**Aim of the exercise:** The entries follow. Copy every line in which "Uncheck" appears.
◆ ◆ ◆ ◆ ◆ ◆ ◆
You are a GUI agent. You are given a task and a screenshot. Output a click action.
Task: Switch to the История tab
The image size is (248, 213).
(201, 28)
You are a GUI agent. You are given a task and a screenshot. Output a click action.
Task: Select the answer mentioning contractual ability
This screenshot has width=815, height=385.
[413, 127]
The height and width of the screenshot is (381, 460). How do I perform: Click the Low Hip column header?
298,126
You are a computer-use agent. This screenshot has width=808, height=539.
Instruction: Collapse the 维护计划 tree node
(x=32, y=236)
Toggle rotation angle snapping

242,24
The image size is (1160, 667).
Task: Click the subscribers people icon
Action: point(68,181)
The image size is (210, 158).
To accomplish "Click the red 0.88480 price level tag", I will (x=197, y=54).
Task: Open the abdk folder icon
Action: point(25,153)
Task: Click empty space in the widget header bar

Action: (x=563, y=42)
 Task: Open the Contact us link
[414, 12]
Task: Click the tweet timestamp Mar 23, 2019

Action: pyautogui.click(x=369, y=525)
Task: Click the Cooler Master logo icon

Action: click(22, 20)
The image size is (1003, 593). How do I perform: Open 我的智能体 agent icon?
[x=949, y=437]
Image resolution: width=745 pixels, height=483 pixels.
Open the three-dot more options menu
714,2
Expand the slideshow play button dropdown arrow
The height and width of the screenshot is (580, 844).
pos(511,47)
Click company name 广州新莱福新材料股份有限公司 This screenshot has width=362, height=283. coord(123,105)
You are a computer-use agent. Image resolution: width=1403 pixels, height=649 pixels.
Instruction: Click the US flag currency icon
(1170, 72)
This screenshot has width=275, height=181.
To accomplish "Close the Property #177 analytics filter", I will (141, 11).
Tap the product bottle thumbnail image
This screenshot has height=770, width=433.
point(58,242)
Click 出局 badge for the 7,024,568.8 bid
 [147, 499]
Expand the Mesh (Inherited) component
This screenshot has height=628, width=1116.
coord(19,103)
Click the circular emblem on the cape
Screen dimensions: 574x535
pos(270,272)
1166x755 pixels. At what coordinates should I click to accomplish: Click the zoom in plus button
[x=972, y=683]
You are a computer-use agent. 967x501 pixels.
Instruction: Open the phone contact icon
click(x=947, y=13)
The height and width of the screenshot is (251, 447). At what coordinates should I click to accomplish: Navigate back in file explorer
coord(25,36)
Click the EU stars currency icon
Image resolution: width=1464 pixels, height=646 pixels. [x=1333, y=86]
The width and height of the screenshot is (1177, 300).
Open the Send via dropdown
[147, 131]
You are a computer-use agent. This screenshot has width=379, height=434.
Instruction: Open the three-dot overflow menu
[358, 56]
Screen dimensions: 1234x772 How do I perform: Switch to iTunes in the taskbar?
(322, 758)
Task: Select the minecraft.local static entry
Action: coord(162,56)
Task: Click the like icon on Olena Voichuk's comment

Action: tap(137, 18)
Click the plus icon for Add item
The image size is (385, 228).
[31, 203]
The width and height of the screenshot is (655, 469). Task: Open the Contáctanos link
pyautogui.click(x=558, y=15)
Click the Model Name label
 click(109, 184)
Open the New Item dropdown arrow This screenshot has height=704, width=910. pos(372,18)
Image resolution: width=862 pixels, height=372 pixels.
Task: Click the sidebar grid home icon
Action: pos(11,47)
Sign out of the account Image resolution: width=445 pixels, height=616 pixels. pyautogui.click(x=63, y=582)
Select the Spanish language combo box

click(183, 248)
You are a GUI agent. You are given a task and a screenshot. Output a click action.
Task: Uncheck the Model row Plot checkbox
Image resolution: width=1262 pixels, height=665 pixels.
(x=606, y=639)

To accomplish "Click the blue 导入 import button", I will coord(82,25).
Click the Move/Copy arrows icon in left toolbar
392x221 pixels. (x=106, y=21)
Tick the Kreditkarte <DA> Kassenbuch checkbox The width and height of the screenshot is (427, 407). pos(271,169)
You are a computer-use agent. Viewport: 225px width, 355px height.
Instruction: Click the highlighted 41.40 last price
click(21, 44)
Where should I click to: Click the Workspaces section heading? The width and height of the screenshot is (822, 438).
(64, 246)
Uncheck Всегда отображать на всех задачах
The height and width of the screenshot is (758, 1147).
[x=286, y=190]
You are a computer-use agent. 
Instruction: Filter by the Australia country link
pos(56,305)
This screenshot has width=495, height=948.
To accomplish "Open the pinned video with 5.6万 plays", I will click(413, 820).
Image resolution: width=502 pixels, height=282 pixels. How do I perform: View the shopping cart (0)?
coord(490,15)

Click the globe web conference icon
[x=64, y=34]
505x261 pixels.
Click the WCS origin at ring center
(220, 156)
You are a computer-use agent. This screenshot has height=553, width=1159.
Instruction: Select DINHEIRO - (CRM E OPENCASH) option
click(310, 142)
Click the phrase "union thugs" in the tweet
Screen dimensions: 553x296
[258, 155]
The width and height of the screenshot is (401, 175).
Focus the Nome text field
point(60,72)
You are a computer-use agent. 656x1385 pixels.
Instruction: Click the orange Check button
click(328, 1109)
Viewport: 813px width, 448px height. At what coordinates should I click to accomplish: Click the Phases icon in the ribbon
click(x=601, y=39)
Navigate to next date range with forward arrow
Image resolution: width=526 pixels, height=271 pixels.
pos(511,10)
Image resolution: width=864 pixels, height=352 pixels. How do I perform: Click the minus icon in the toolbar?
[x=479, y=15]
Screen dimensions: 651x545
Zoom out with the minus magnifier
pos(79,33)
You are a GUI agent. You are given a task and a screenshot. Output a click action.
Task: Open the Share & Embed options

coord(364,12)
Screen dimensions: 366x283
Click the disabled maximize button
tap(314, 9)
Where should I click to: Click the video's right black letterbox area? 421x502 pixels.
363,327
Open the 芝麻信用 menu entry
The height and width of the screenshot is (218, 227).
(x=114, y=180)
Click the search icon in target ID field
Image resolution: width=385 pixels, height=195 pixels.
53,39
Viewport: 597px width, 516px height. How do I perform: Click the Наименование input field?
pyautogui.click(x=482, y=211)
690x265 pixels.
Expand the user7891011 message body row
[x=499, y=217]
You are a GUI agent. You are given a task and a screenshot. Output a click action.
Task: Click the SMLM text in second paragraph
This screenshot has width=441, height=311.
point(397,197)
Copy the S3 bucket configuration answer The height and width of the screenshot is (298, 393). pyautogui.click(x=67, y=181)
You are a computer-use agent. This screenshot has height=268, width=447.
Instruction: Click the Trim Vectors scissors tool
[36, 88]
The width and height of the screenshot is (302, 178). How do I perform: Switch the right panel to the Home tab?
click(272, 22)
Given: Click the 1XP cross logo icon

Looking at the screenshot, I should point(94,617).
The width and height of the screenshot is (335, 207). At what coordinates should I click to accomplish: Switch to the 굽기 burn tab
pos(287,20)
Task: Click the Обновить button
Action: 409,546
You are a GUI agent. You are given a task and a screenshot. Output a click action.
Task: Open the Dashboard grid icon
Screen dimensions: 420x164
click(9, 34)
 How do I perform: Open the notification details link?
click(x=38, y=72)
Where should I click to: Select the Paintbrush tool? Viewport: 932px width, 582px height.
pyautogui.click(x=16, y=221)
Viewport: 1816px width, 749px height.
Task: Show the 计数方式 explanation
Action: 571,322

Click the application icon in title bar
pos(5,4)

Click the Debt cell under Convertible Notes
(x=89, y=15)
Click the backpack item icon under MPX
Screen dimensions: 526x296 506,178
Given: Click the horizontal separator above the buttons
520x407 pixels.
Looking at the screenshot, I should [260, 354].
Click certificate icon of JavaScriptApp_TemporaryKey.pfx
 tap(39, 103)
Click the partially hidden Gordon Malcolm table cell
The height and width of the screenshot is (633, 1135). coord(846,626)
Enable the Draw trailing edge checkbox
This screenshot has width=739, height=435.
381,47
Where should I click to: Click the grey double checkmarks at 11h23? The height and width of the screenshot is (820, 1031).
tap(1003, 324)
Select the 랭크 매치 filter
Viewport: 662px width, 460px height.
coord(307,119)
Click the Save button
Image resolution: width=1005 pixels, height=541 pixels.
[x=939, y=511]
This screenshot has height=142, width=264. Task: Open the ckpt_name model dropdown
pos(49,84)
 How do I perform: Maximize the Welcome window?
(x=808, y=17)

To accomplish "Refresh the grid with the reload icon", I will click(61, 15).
◆ ◆ ◆ ◆ ◆ ◆ ◆
**Answer box:**
Task: Uncheck the Model row Plot checkbox
Uncheck Всегда отображать на всех задачах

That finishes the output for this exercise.